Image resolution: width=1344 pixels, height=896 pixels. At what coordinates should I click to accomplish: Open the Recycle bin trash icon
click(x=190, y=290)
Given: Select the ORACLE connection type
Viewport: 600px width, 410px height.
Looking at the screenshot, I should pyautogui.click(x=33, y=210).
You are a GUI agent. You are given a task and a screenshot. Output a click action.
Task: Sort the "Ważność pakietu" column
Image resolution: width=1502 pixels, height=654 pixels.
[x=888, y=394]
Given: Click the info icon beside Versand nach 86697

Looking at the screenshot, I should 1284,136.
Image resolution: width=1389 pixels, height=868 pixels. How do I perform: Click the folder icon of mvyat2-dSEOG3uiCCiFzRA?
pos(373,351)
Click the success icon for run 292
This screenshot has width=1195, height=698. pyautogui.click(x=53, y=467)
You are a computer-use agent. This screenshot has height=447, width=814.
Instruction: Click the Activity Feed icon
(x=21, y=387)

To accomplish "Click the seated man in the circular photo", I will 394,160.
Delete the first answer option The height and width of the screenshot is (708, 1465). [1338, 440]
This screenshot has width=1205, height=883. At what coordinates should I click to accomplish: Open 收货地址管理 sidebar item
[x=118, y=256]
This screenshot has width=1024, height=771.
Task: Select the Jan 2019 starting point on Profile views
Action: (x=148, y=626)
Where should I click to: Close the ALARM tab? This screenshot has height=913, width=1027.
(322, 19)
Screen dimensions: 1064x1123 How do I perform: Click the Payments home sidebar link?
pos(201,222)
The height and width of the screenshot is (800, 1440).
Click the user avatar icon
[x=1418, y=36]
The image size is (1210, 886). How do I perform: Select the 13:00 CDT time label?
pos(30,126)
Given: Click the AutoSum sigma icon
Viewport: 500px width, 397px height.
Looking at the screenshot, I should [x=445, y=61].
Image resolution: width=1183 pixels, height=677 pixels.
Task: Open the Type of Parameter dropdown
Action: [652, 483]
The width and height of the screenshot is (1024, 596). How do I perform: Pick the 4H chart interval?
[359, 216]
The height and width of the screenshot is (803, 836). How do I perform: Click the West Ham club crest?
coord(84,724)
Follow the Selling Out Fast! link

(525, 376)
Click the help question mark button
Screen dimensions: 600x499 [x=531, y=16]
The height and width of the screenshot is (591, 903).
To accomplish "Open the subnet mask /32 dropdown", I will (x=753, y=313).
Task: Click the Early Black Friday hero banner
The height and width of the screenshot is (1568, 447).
_ _ _ _ _
About this task.
Repeat each record verbatim.

Solution to the problem.
Image resolution: width=1344 pixels, height=896 pixels. At what coordinates should I click to accomplish: Open the Recycle bin trash icon
click(x=190, y=290)
Given: Select the ORACLE connection type
Viewport: 600px width, 410px height.
Looking at the screenshot, I should pyautogui.click(x=33, y=210).
You are a GUI agent. You are given a task and a screenshot. Output a click action.
Task: Sort the "Ważność pakietu" column
Image resolution: width=1502 pixels, height=654 pixels.
[x=888, y=394]
Given: Click the info icon beside Versand nach 86697

Looking at the screenshot, I should 1284,136.
Image resolution: width=1389 pixels, height=868 pixels. How do I perform: Click the folder icon of mvyat2-dSEOG3uiCCiFzRA?
pos(373,351)
Click the success icon for run 292
This screenshot has width=1195, height=698. pyautogui.click(x=53, y=467)
You are a computer-use agent. This screenshot has height=447, width=814.
Instruction: Click the Activity Feed icon
(x=21, y=387)

To accomplish "Click the seated man in the circular photo", I will 394,160.
Delete the first answer option The height and width of the screenshot is (708, 1465). [1338, 440]
This screenshot has width=1205, height=883. At what coordinates should I click to accomplish: Open 收货地址管理 sidebar item
[x=118, y=256]
This screenshot has width=1024, height=771.
Task: Select the Jan 2019 starting point on Profile views
Action: (x=148, y=626)
Where should I click to: Close the ALARM tab? This screenshot has height=913, width=1027.
(322, 19)
Screen dimensions: 1064x1123 How do I perform: Click the Payments home sidebar link?
pos(201,222)
The height and width of the screenshot is (800, 1440).
Click the user avatar icon
[x=1418, y=36]
The image size is (1210, 886). How do I perform: Select the 13:00 CDT time label?
pos(30,126)
Given: Click the AutoSum sigma icon
Viewport: 500px width, 397px height.
Looking at the screenshot, I should [x=445, y=61].
Image resolution: width=1183 pixels, height=677 pixels.
Task: Open the Type of Parameter dropdown
Action: [652, 483]
The width and height of the screenshot is (1024, 596). How do I perform: Pick the 4H chart interval?
[359, 216]
The height and width of the screenshot is (803, 836). How do I perform: Click the West Ham club crest?
coord(84,724)
Follow the Selling Out Fast! link

(525, 376)
Click the help question mark button
Screen dimensions: 600x499 [x=531, y=16]
The height and width of the screenshot is (591, 903).
To accomplish "Open the subnet mask /32 dropdown", I will (x=753, y=313).
Task: Click the Early Black Friday hero banner
The height and width of the screenshot is (1568, 447).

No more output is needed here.